---------- Data extract ----------

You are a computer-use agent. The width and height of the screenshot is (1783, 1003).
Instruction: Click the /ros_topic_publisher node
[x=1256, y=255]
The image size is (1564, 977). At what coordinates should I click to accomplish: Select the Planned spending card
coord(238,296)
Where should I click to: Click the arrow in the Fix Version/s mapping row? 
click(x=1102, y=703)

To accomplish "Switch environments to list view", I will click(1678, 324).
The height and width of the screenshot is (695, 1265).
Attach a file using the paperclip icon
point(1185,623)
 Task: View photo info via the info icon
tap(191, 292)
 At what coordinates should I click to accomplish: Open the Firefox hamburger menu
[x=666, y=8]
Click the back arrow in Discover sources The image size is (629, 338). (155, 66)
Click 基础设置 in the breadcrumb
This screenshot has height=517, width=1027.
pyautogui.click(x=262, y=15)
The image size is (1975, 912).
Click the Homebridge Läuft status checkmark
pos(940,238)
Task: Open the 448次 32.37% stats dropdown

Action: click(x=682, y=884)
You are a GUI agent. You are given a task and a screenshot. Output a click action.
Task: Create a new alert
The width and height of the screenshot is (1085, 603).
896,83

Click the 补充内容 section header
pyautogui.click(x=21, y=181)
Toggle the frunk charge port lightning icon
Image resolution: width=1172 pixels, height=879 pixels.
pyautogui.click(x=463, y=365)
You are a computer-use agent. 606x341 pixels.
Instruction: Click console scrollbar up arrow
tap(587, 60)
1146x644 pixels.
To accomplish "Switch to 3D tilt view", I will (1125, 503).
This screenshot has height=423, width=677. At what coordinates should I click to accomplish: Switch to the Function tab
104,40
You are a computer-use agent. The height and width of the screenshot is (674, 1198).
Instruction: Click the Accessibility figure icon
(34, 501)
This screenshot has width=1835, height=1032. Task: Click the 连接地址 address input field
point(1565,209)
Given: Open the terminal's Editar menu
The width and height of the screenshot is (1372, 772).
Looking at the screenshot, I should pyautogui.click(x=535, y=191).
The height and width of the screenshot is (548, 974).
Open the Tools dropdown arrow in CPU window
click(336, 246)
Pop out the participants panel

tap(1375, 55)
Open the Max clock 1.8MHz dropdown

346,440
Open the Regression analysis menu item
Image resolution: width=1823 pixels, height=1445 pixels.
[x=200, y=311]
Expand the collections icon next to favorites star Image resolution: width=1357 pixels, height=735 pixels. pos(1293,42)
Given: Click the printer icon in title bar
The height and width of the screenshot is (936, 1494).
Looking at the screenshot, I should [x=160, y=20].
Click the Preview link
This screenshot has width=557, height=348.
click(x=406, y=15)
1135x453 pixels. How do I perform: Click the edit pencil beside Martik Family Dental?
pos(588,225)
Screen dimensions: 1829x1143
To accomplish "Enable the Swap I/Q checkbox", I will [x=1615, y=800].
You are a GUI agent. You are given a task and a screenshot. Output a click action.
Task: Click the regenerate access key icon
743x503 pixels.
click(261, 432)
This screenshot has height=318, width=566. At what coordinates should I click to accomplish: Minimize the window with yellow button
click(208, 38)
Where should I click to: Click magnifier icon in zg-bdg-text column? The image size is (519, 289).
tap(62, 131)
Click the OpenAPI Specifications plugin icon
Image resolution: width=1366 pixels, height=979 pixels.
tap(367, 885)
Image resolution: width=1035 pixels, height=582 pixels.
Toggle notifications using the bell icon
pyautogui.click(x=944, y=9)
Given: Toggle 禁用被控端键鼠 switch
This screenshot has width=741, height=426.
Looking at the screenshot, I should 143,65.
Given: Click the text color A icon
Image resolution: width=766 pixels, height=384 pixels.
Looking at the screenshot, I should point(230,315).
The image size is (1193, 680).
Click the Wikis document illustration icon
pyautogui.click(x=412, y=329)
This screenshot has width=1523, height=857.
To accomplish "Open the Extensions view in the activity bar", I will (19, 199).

----------

**What to produce:**
Provide only the count of lines within the entries above that include the string "computer".

**Exercise output:**
3